Only the lines from the one containing "Tap the verified" through the last line of the listing are to be given again, exactly as they appear.

Records shown:
Start of Block
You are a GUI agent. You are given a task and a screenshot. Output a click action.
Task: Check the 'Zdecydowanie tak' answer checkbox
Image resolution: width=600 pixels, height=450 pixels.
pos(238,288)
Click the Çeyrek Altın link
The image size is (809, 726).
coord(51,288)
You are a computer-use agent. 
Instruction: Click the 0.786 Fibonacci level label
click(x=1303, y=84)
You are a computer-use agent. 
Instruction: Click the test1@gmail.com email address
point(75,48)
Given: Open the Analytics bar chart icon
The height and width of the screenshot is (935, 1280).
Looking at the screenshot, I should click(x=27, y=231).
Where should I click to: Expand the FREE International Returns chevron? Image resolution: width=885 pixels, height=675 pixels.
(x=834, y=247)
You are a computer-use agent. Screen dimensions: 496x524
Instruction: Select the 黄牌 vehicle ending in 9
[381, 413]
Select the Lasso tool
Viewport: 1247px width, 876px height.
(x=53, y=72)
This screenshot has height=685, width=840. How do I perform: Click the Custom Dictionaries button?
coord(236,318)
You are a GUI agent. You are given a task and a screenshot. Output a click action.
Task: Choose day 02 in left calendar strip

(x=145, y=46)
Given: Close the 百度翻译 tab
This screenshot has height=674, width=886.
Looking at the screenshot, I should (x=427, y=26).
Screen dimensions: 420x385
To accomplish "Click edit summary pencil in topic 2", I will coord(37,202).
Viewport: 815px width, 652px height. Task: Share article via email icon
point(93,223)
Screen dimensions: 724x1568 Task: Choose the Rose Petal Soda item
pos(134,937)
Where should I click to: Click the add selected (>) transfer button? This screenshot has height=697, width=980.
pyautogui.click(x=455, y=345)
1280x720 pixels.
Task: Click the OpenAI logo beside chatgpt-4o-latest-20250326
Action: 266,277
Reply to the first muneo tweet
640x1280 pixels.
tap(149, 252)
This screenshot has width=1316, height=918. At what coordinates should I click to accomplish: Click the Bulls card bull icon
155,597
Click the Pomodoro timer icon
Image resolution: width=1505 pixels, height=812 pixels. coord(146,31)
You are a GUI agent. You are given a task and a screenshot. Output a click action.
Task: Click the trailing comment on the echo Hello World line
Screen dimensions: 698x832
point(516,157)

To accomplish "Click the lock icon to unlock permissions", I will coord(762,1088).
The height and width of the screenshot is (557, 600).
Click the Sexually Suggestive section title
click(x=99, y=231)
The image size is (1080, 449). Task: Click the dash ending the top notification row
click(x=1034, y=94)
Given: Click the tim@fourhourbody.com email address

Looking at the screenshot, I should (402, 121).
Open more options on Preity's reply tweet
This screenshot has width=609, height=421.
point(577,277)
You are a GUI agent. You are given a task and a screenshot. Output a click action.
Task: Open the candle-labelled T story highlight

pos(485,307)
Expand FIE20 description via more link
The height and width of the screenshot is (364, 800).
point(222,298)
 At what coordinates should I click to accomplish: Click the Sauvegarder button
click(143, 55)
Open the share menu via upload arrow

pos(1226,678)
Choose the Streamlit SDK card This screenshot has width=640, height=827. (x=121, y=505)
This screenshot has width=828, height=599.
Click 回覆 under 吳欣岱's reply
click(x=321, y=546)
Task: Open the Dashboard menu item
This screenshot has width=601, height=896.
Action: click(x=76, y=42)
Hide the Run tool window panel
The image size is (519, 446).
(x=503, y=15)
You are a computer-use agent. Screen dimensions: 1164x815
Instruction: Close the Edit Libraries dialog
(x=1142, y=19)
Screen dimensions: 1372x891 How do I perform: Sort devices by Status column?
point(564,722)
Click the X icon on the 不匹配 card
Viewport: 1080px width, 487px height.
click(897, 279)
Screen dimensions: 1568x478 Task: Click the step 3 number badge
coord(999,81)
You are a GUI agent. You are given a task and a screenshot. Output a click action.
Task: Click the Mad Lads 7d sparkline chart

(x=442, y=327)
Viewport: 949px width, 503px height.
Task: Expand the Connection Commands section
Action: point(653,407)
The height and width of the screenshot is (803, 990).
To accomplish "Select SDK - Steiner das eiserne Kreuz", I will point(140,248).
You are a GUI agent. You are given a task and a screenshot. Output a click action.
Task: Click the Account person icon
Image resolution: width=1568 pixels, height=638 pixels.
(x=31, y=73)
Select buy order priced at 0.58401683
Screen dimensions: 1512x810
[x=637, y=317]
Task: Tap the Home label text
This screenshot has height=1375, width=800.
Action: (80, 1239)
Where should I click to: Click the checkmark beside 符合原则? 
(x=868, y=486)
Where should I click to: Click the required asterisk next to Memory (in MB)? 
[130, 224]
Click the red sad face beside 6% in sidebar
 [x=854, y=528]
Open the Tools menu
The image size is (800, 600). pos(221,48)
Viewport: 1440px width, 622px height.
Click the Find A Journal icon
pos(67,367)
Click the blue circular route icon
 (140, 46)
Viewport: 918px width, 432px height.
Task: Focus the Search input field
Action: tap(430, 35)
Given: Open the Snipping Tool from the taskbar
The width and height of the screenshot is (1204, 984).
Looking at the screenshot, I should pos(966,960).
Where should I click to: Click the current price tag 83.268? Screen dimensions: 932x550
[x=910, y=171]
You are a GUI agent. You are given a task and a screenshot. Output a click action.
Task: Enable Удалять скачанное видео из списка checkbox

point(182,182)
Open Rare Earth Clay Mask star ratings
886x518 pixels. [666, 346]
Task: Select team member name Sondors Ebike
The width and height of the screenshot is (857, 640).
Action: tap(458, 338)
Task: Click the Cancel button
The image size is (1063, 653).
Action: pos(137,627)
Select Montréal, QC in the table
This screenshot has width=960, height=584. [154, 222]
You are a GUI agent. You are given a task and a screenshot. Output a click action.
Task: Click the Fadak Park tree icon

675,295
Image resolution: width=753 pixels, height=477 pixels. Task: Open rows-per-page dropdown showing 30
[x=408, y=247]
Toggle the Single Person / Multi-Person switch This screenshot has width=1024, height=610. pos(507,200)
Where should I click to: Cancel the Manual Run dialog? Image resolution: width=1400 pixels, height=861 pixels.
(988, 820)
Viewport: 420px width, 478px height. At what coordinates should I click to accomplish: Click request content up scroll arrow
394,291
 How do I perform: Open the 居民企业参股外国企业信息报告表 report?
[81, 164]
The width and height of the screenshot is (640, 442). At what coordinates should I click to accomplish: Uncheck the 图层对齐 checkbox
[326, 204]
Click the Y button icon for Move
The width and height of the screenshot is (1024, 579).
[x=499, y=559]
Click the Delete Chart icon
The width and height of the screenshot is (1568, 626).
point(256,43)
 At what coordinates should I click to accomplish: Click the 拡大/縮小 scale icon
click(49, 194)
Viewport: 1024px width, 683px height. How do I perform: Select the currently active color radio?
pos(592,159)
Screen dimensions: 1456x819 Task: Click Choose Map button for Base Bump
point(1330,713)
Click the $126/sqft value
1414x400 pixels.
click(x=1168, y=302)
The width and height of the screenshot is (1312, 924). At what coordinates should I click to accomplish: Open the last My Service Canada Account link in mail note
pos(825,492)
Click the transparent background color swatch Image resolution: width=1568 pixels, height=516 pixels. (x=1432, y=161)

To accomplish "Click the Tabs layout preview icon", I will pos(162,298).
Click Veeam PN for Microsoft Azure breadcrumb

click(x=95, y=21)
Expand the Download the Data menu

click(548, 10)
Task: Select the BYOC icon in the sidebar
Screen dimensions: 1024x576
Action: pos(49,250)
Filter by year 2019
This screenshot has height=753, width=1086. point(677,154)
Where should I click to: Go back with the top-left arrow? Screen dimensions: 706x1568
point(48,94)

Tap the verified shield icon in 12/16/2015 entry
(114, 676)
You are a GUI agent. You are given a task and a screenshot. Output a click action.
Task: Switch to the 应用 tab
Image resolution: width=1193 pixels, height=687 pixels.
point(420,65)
End of Block
Task answer:
Tap the verified shield icon in 12/16/2015 entry
(114, 676)
You are a GUI agent. You are given a task and a screenshot. Output a click action.
Task: Switch to the 应用 tab
Image resolution: width=1193 pixels, height=687 pixels.
point(420,65)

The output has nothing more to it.